======== TASK MATERIAL ========

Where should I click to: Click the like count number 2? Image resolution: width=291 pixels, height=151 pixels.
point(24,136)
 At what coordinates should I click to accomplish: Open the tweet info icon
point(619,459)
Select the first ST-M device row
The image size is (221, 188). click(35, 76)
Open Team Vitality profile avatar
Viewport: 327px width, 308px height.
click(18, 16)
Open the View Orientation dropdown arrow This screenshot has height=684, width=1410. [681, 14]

========
======== TASK MATERIAL ========

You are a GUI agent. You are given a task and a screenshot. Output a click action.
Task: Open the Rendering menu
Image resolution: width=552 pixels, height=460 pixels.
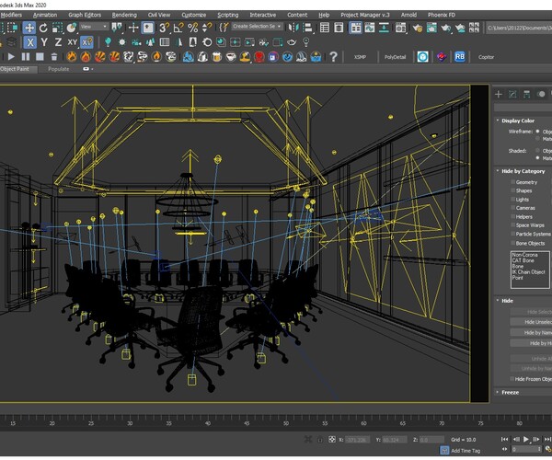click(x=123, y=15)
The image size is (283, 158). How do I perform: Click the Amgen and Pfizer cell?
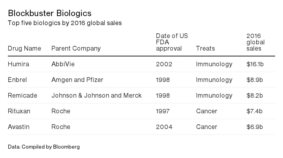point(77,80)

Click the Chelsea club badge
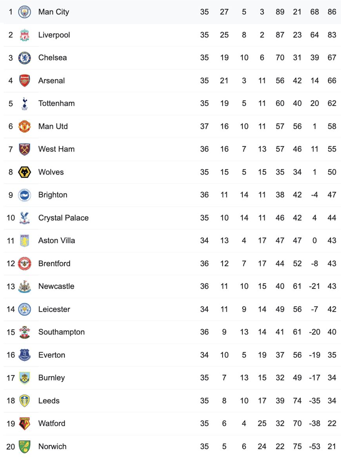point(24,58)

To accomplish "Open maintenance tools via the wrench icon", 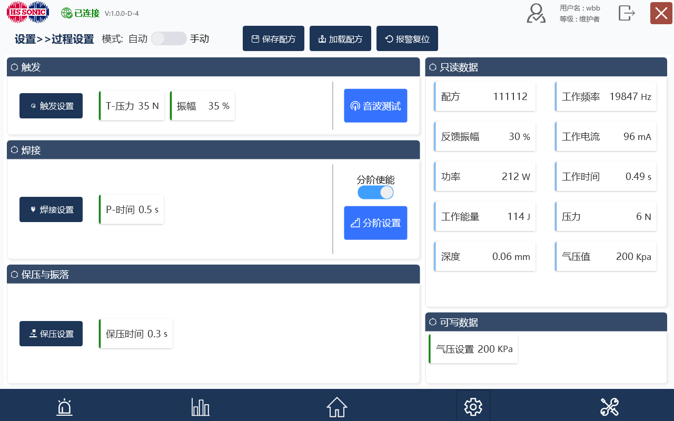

========

Please locate each line in the records above that contains the string "should" and copy those lines. Case counts.

Where should I click to: Click the like count number 2? Image resolution: width=291 pixels, height=151 pixels.
 At what coordinates should I click to accomplish: Open the tweet info icon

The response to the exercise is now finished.